On Christmas Day, the Israeli government summoned the ambassadors of ten different countries, presumably for a vitriolic dressing down over the resolution which passed the Security Council two days earlier. At a Cabinet meeting, later, Israeli Prime Minister Benjamin Nentanyahu openly accused the Obama administration of being the prime impetus behind the resolution.

“According to our information, we have no doubt the Obama administration initiated it, stood behind it, coordinated the wording and demanded it be passed,” he said.

At least some of the spittle, however, seems to be catching a tailwind from the fan and blowing back into the Israelis’ faces. Nina Ben Ami, the Israeli ambassador to Uruguay (Uruguay is currently a member of the Security Council and voted in favor of the resolution), issued a public rebuke to top officials in that country but seems not to have chosen her words with care. (H/T Ariadna )

“Please allow me [to speak] a sincere word in this moment over a recent event,” said Ben Ami. “I have to say that we have been disappointed by the support that Uruguay gave to the resolution of the UN Security Council, which attacked Israel again, while other atrocities and territorial conflicts much more serious go on unnoticed.”

“Other atrocities…much more serious”? The implication (probably unintended) is that Israel commits its fair share of atrocities, they just tend to be somewhat less serious than those committed by other countries.

The ambassador also alluded to the other Security Council members in a manner which, considered in a certain light, might be construed as menacing–although gratefully she seemed somewhat more forgiving toward Uruguay.

“El primer ministro habló de cosas que quiere hacer con quienes votaron la resolución. Pero no todos los países están en la misma situación. De Senegal y Nueva Zelanda que hicieron la propuesta ya hemos removido al embajador. No es el caso acá en Uruguay asi que buscamos como salir de esa situación pero es complicado”, concluyó Ben Ami.

Which according to our interpreter, Ariadna, translates to:

“The Prime Minister [i.e., Netanyahu] talked about what he wants to do with those who voted the resolution. But not all countries are in the same situation. From Senegal and New Zeeland — who proposed it — we have already recalled our ambassadors. It is not the case of Uruguay, so we are looking to see how we can get out of this situation but it is complicated,” concluded Ben Ami.

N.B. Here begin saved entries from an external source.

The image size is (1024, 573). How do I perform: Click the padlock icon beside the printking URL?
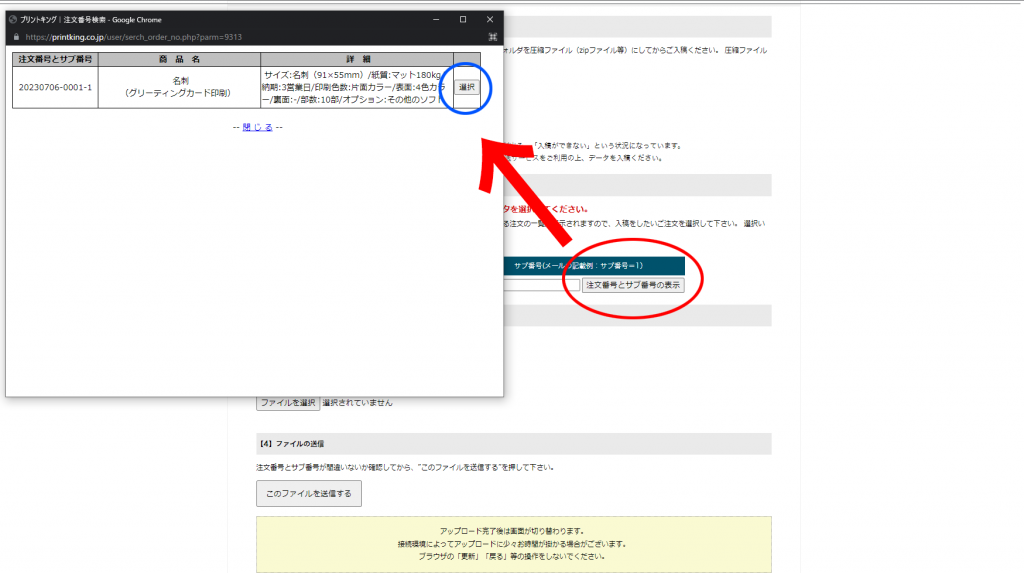[14, 36]
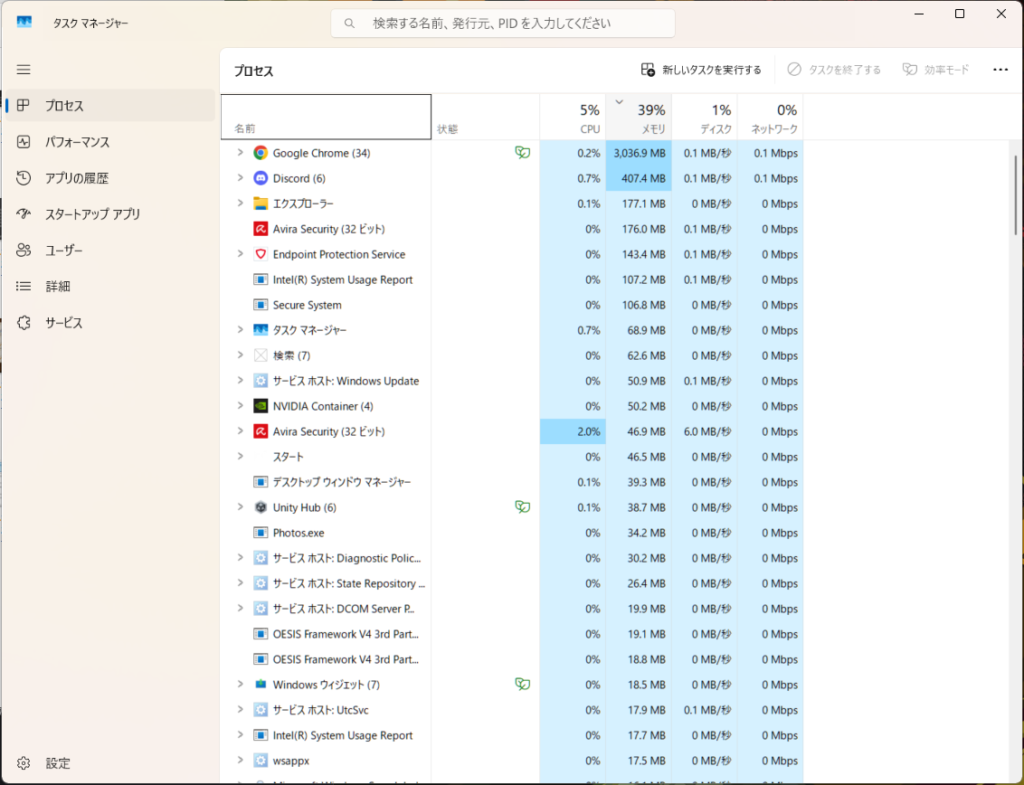
Task: Expand the Google Chrome process group
Action: click(240, 153)
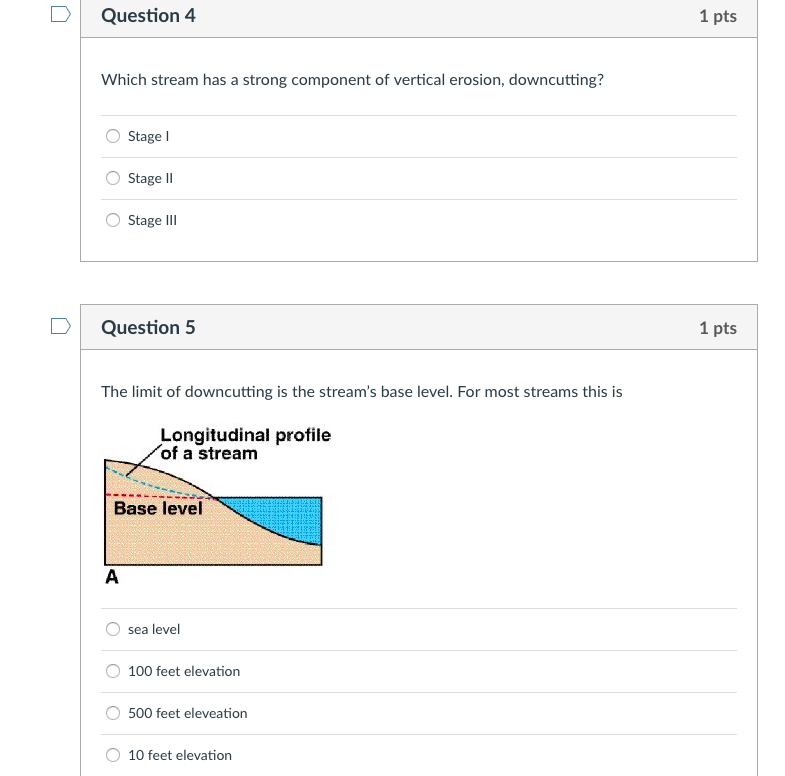785x776 pixels.
Task: Click the Question 4 heading
Action: click(148, 15)
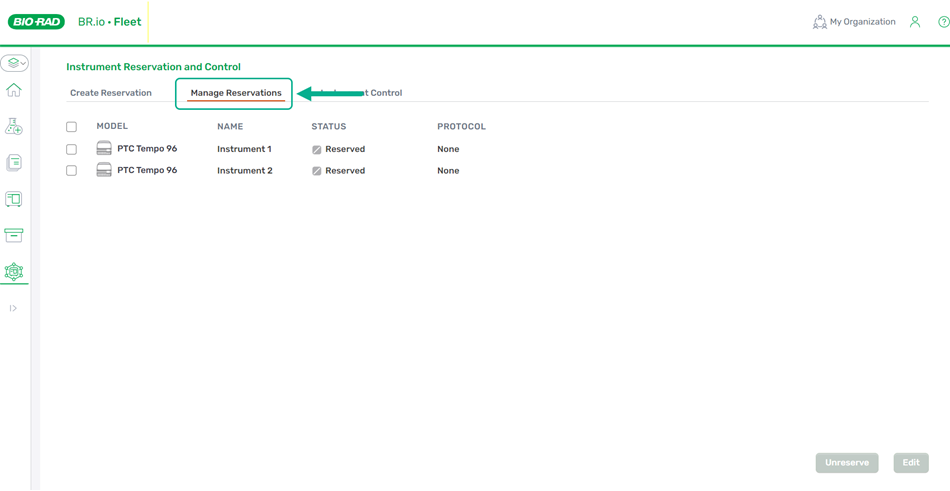The image size is (950, 491).
Task: Expand the sidebar with arrow chevron
Action: coord(13,308)
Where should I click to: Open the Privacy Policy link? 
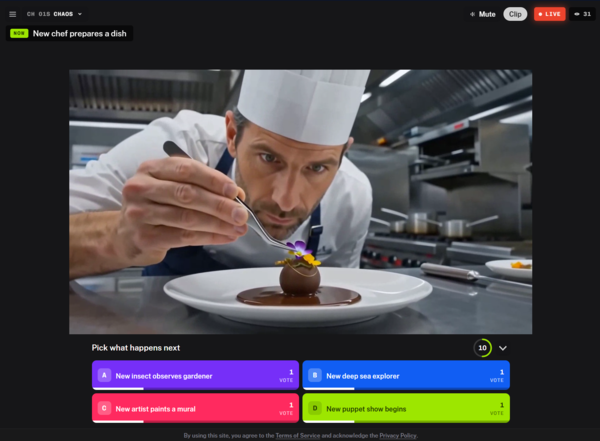click(x=398, y=436)
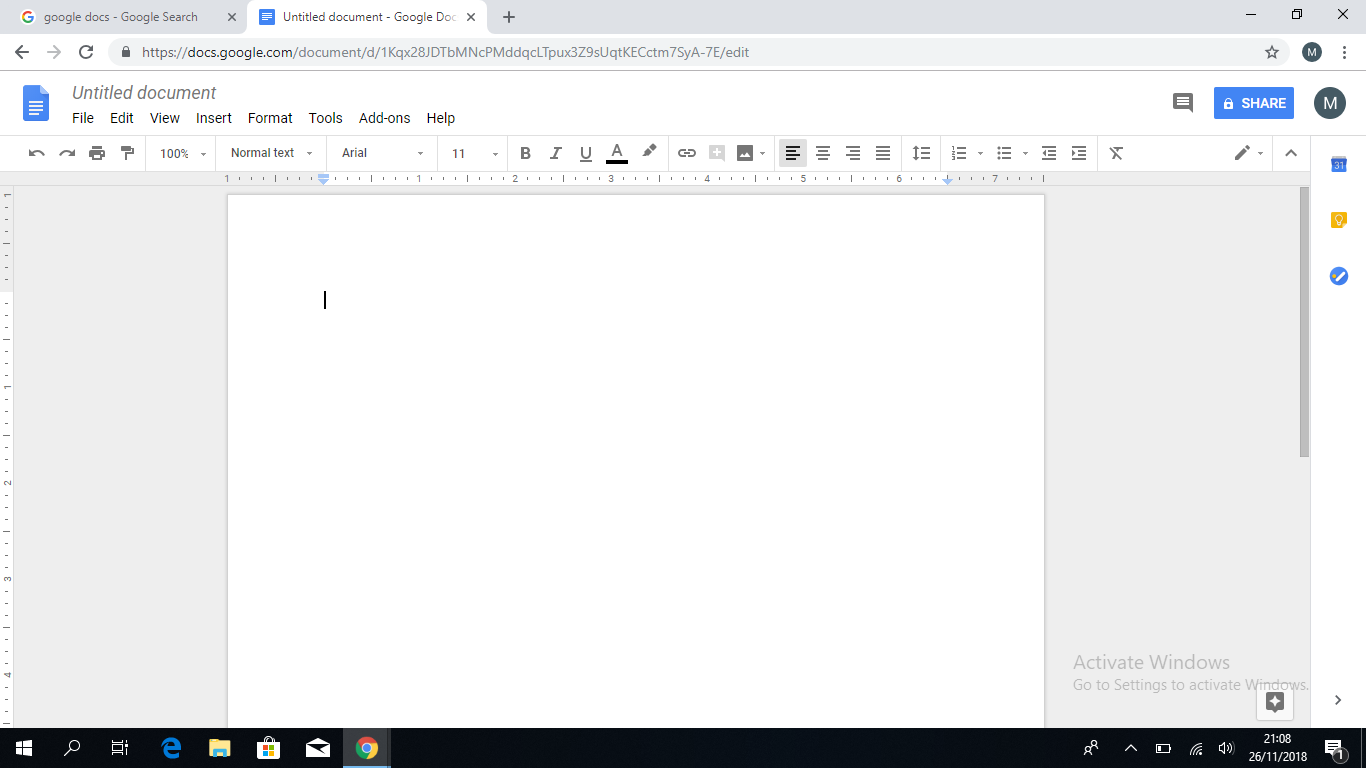1366x768 pixels.
Task: Toggle bold formatting
Action: pyautogui.click(x=525, y=153)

Yes, of course. Everything always becomes “complicated” whenever anyone gets to justifying the longest occupation in world history.

The spitting continued on Wednesday in a response to a speech given by Secretary of State John Kerry in Washington. Attempting to lay out the administration’s reasons for not vetoing the UN resolution, Kerry said, “The two-state solution is the only way to achieve a just and lasting peace between Israelis and Palestinians” and reiterated his belief that current Israeli policies are contravening that goal.

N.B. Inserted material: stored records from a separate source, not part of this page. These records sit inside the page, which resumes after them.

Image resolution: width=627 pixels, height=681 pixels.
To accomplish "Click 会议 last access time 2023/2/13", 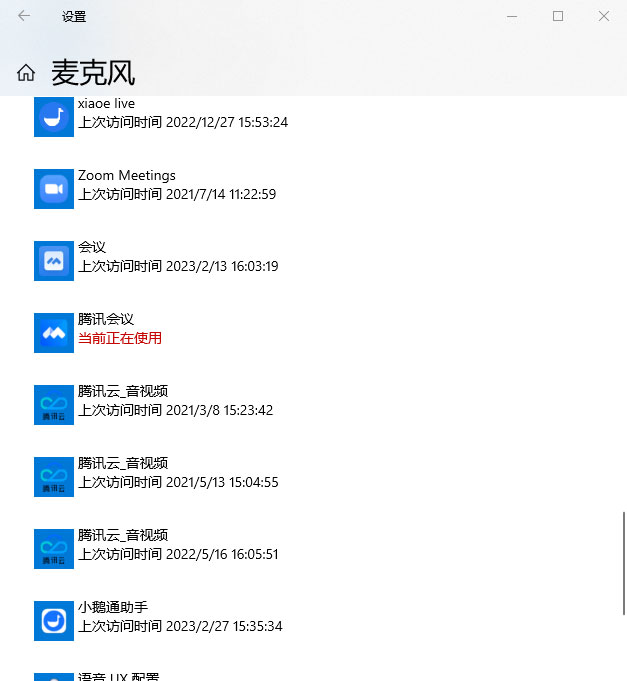I will 178,266.
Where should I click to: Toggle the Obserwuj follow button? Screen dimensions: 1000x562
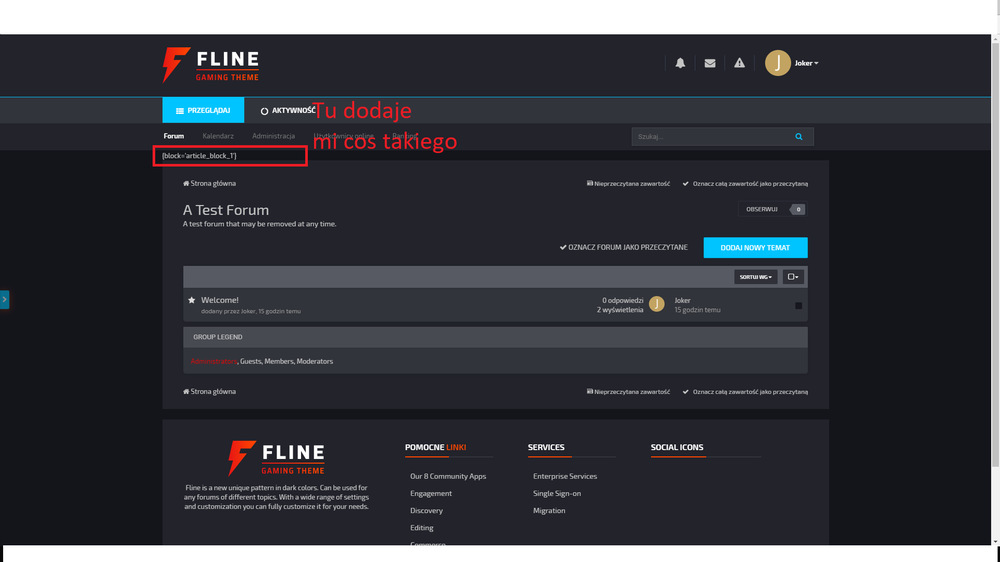pos(762,209)
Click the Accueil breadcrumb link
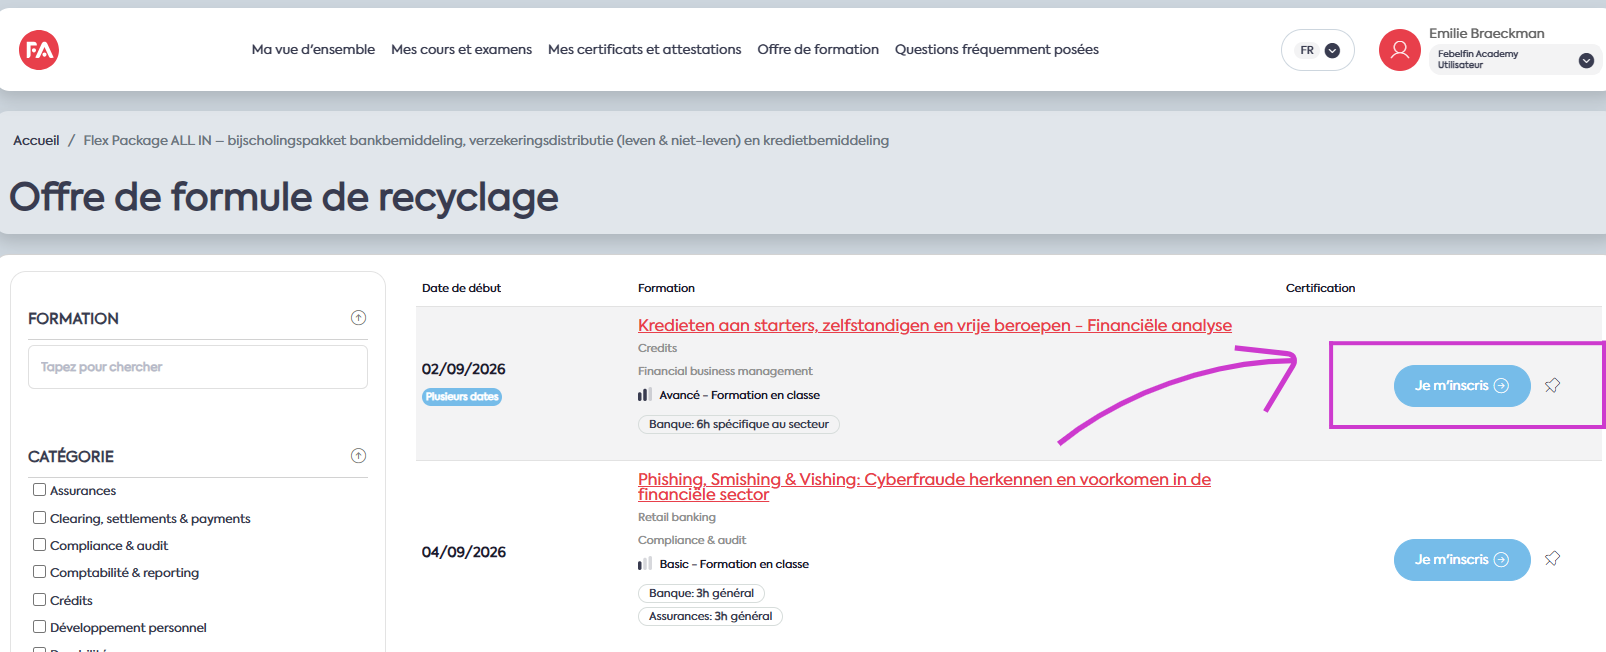1606x652 pixels. (36, 140)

“The Israeli prime minister publicly supports a two-state solution, but his current coalition is the most right-wing in Israeli history with an agenda driven by the most extreme elements,” Kerry said.

“Israelis do not need to be lectured about the importance of peace by world leaders. No one wants peace more than the people of Israel,” Netanyahu riposted.

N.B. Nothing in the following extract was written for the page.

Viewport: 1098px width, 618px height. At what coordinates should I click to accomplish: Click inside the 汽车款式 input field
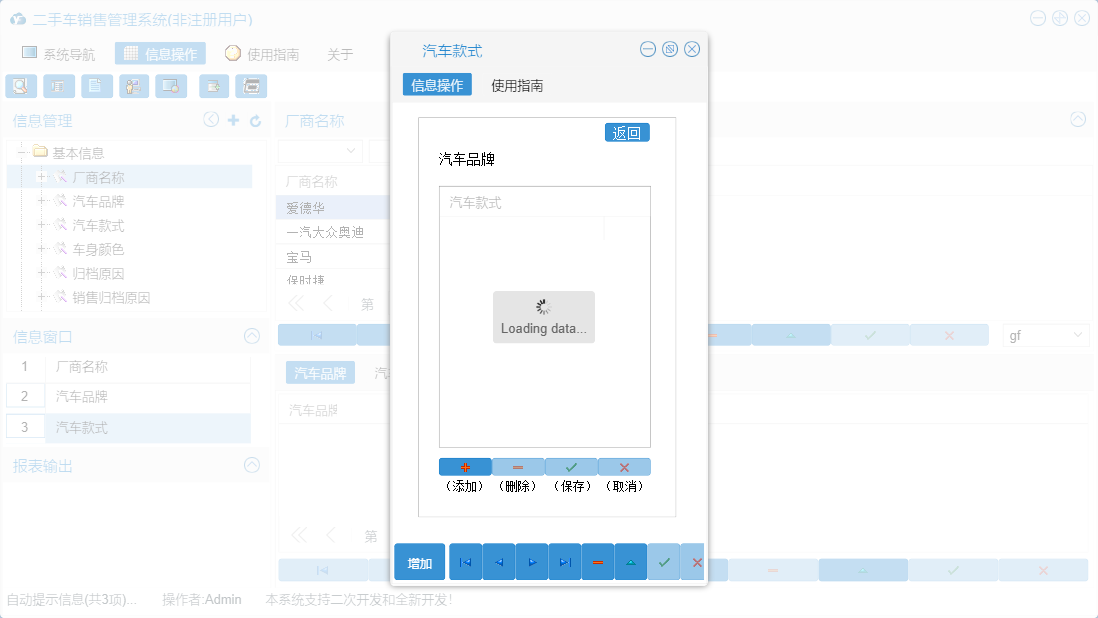tap(544, 201)
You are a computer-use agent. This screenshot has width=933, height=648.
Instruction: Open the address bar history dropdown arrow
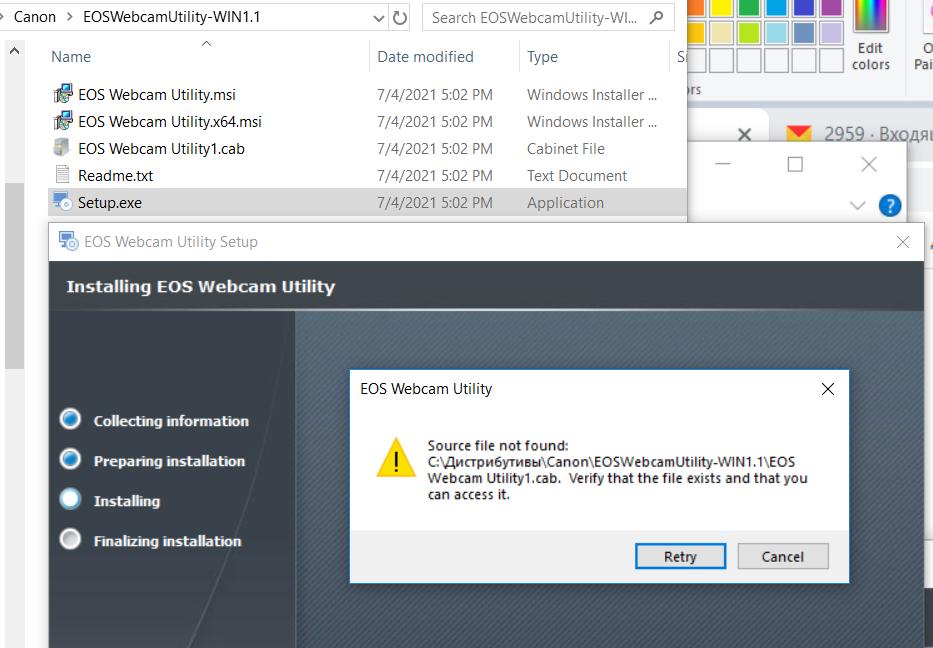point(378,17)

He also accused Kerry of “attacking the only democracy in the Middle East” and laid claim that Israel is the “only place in the Middle East where Christians can celebrate Christmas,” insisting at the same time that “all of this doesn’t interest the US Secretary of State, unfortunately.”

If it was a spitting contest between Kerry and Netanyahu, it looks like Netanyahu is hands down the winner.

In fact, the Obama administration now seems to be crying uncle. Following Netanyahu’s response, Ben Rhodes, White House Deputy National Security Adviser for Strategic Communications, went on CNN to assure the world that the US will veto any further resolutions critical of Israel which may come up during the remainder of the president’s term in office.

It is a shame we have officials in what is purportedly the most powerful nation on earth succumbing so easily to intimidation from a foreign leader, but it looks like top brass in the Obama administration will be carrying umbrellas whenever venturing outdoors between now and January 20.